Dataset excerpts:
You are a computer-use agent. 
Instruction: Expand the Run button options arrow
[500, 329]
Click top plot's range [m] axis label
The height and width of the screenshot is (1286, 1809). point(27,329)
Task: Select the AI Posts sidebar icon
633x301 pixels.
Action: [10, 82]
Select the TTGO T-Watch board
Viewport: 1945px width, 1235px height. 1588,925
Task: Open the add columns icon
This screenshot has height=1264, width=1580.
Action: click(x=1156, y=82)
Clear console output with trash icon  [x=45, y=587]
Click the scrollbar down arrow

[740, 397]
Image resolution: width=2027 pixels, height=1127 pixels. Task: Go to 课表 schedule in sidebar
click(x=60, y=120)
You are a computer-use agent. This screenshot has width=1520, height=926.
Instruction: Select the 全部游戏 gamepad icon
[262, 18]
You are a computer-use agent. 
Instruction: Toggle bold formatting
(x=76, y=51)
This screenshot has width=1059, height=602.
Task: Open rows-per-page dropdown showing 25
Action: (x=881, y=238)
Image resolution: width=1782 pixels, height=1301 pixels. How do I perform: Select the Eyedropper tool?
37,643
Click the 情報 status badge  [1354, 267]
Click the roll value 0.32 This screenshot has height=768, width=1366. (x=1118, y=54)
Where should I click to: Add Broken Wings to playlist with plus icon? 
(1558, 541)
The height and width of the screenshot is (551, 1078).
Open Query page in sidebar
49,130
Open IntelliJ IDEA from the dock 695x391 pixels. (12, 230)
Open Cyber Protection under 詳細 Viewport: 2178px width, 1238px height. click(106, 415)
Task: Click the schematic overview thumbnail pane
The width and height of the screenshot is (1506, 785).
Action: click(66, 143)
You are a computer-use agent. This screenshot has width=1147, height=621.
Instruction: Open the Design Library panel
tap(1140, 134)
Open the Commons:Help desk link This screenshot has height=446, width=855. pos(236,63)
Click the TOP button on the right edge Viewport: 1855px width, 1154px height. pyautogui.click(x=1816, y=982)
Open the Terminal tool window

Work order: All of the material, restated exactly, is the expected result.

Exercise result:
You are a computer-use agent. 
Instruction: Expand the Run button options arrow
[500, 329]
Click top plot's range [m] axis label
The height and width of the screenshot is (1286, 1809). point(27,329)
Task: Select the AI Posts sidebar icon
633x301 pixels.
Action: [10, 82]
Select the TTGO T-Watch board
Viewport: 1945px width, 1235px height. 1588,925
Task: Open the add columns icon
This screenshot has height=1264, width=1580.
Action: click(x=1156, y=82)
Clear console output with trash icon  [x=45, y=587]
Click the scrollbar down arrow

[740, 397]
Image resolution: width=2027 pixels, height=1127 pixels. Task: Go to 课表 schedule in sidebar
click(x=60, y=120)
You are a computer-use agent. This screenshot has width=1520, height=926.
Instruction: Select the 全部游戏 gamepad icon
[262, 18]
You are a computer-use agent. 
Instruction: Toggle bold formatting
(x=76, y=51)
This screenshot has width=1059, height=602.
Task: Open rows-per-page dropdown showing 25
Action: (x=881, y=238)
Image resolution: width=1782 pixels, height=1301 pixels. How do I perform: Select the Eyedropper tool?
37,643
Click the 情報 status badge  [1354, 267]
Click the roll value 0.32 This screenshot has height=768, width=1366. (x=1118, y=54)
Where should I click to: Add Broken Wings to playlist with plus icon? 
(1558, 541)
The height and width of the screenshot is (551, 1078).
Open Query page in sidebar
49,130
Open IntelliJ IDEA from the dock 695x391 pixels. (12, 230)
Open Cyber Protection under 詳細 Viewport: 2178px width, 1238px height. click(106, 415)
Task: Click the schematic overview thumbnail pane
The width and height of the screenshot is (1506, 785).
Action: click(66, 143)
You are a computer-use agent. This screenshot has width=1147, height=621.
Instruction: Open the Design Library panel
tap(1140, 134)
Open the Commons:Help desk link This screenshot has height=446, width=855. pos(236,63)
Click the TOP button on the right edge Viewport: 1855px width, 1154px height. pyautogui.click(x=1816, y=982)
Open the Terminal tool window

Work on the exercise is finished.